It observed that the US and China both see South Asia as important, “although neither considers the region its top geopolitical priority”.
“US-China bilateral competition and confrontation make cooperation in South Asia, including during major crises, substantially more difficult,” the report stated.
“The China-Pakistan axis is strengthening, which has a detrimental effect on governance and economic reform efforts in Pakistan given the concomitant lack of transparency and accountability.”
China’s approach toward India-Pakistan disputes increasingly favours Pakistan rather than adopts a more neutral stance, in part because backing Pakistan helps China constrain Indian power in Asia, the think-tank said in the report.
“Especially in the last year, China has doubled down on its support for Pakistan’s position on Kashmir.
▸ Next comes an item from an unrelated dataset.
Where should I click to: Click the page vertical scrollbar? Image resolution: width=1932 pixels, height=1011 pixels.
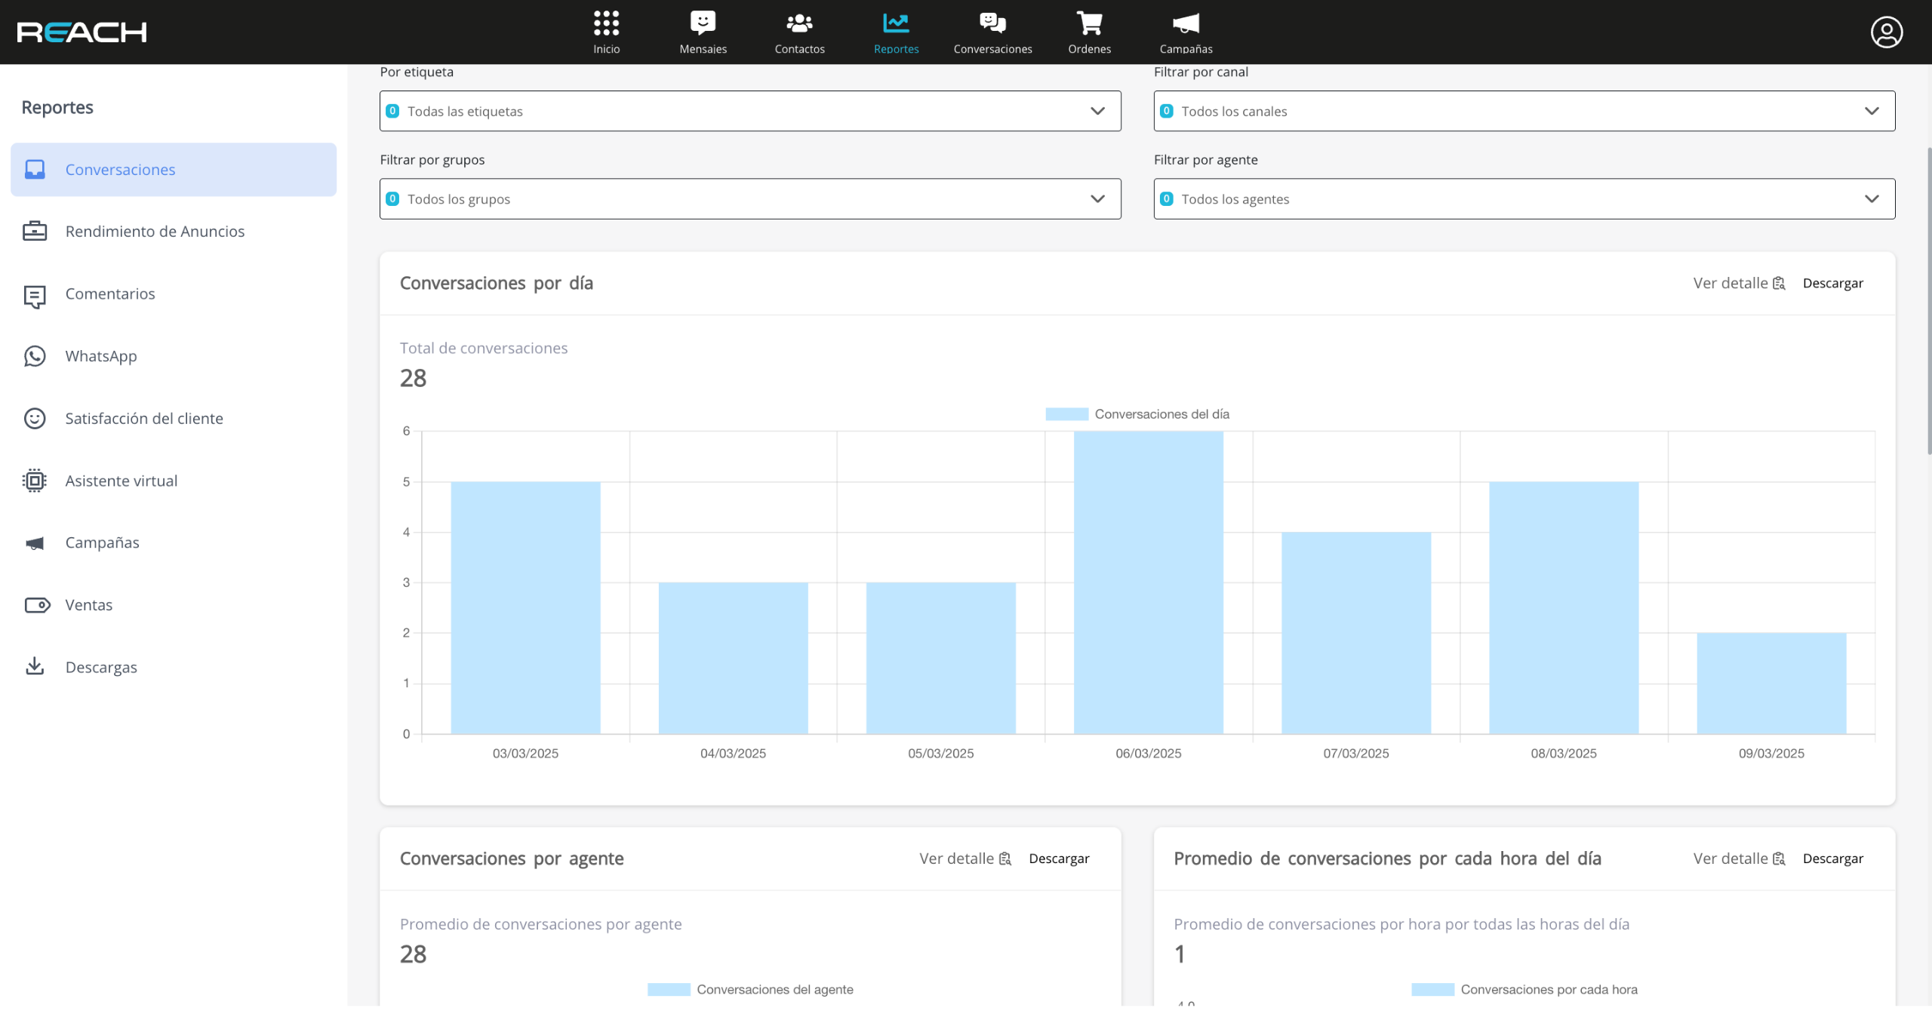(1928, 302)
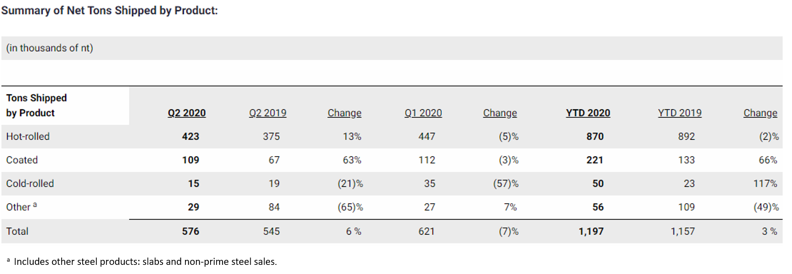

Historically, Beijing’s position has ranged from constructive neutrality to active support for Pakistan,” it said.
“Overall, Beijing has only weak incentives to support comprehensive India-Pakistan conflict resolution. Keeping the situation at a low boil serves Beijing’s aims better by forcing India to divide its resources and attention and to fear the spectre of a two-front war,” it said.
A major flash point
According to the report, the Sino-Indian border area will continue to be a major flash point. China-India relations will become more competitive, and the pair, Asia’s two biggest powers, will struggle to cooperate throughout the Indo-Pacific region, it said.
“China’s growing focus on a blue-water navy and power projection to the ‘far seas’ has followed its economic interests. The Indian Ocean is currently a ‘far sea’ for China, but the country aims to make it more of an intermediate one,” the report stated.
“Smaller South Asian states -- which have their own interests and the agency to pursue them -- both face competitive pressures to align with powerful states and have more opportunities to play major powers off one another.”
The fluid contest for influence among and between South Asian states makes it difficult for Washington to maintain good relations with countries across the entire region simultaneously, the think tank observed.